2024-07-11 05:47 AM - last edited on 2024-07-11 06:02 AM by STTwo-32
Hi,
I'm discovering the STM32MP13 Bare metal project. I'm following example given by the STM32CubeMP13 Package.
Everything works fine except for the fact that I'm disappointed by the performance. Indeed, if my theory is correct, the following code should change the pin status every second.
void testCPUFreq(){
GPIO_InitTypeDef GPIO_InitStruct = {0};
uint32_t i;
__HAL_RCC_GPIOH_CLK_ENABLE();
GPIO_InitStruct.Pin = GPIO_PIN_6 ;
GPIO_InitStruct.Mode = GPIO_MODE_OUTPUT_PP;
GPIO_InitStruct.Pull = GPIO_NOPULL;
GPIO_InitStruct.Speed = GPIO_SPEED_FREQ_VERY_HIGH;
HAL_GPIO_Init(GPIOH, &GPIO_InitStruct);
while(1){
for(i = 0; i < CPU_FREQUENCY; i++){
}
HAL_GPIO_TogglePin(GPIOH, GPIO_PIN_6);
}
}
I made my measurements using a logic analyzer connected to the pin in question.
For the STM32MP13, I use the following configuration :
I'm not using DDR and I'm using the MMU_USE and CACHE_USE preprocessor directive.
In addition, I'm using the following defines:
#define PREFETCH_ENABLE 1U
#define INSTRUCTION_CACHE_ENABLE 1U
#define DATA_CACHE_ENABLE 1U
Have I forgotten a configuration for optimum performance?
Is anyone experiencing performance problems with STM32MP13 Bare metal?
Thanks for you reply.
Solved! Go to Solution.
2024-07-11 06:15 AM - edited 2024-07-11 07:20 AM
Hi @Clement7
likely that the code in SYSRAM is not part of cacheable area.
note that overall performance of such code will be much better on Cortex-M7 inside STM32F7 than on Cortex-A7 inside STM32MP13 (but not with a ratio of x8 !).
Performance also depend on bus clocks frequencies (e.g. AXI and AHB clocks used for SYSRAM and for GPIO), compiler (gcc is slightly lower perf than IAR or Keil/ARM) and level of optimization (uses -o2 or -o3).
For reference, Coremark/MHz of Cortex-M7 is above 5 (IAR I guess) while it is around 3.2 (GCC) for Cortex-A7 (Cortex-A is more tailored for complex multi-thread usage than for pure real-time)
Regards.
2024-07-11 06:15 AM - edited 2024-07-11 07:20 AM
Hi @Clement7
likely that the code in SYSRAM is not part of cacheable area.

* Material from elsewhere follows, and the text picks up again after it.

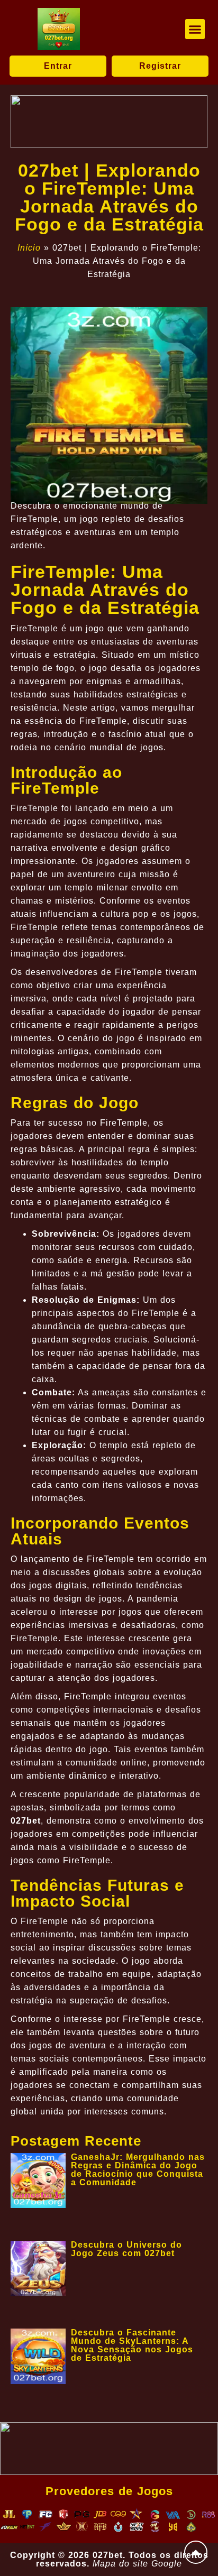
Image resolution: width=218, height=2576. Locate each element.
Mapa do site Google (137, 2563)
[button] (195, 29)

note that overall performance of such code will be much better on Cortex-M7 inside STM32F7 than on Cortex-A7 inside STM32MP13 (but not with a ratio of x8 !).
Performance also depend on bus clocks frequencies (e.g. AXI and AHB clocks used for SYSRAM and for GPIO), compiler (gcc is slightly lower perf than IAR or Keil/ARM) and level of optimization (uses -o2 or -o3).
For reference, Coremark/MHz of Cortex-M7 is above 5 (IAR I guess) while it is around 3.2 (GCC) for Cortex-A7 (Cortex-A is more tailored for complex multi-thread usage than for pure real-time)
Regards.
2024-07-15 12:19 AM
Hello @PatrickF
Thank you for your fast reply and your clarifications.
I don't know why I missed the optimizations. Enabling level 1 with GCC was enough to make up for the x8. Now the loop changes the status pin every 1 second as expected.
Regards.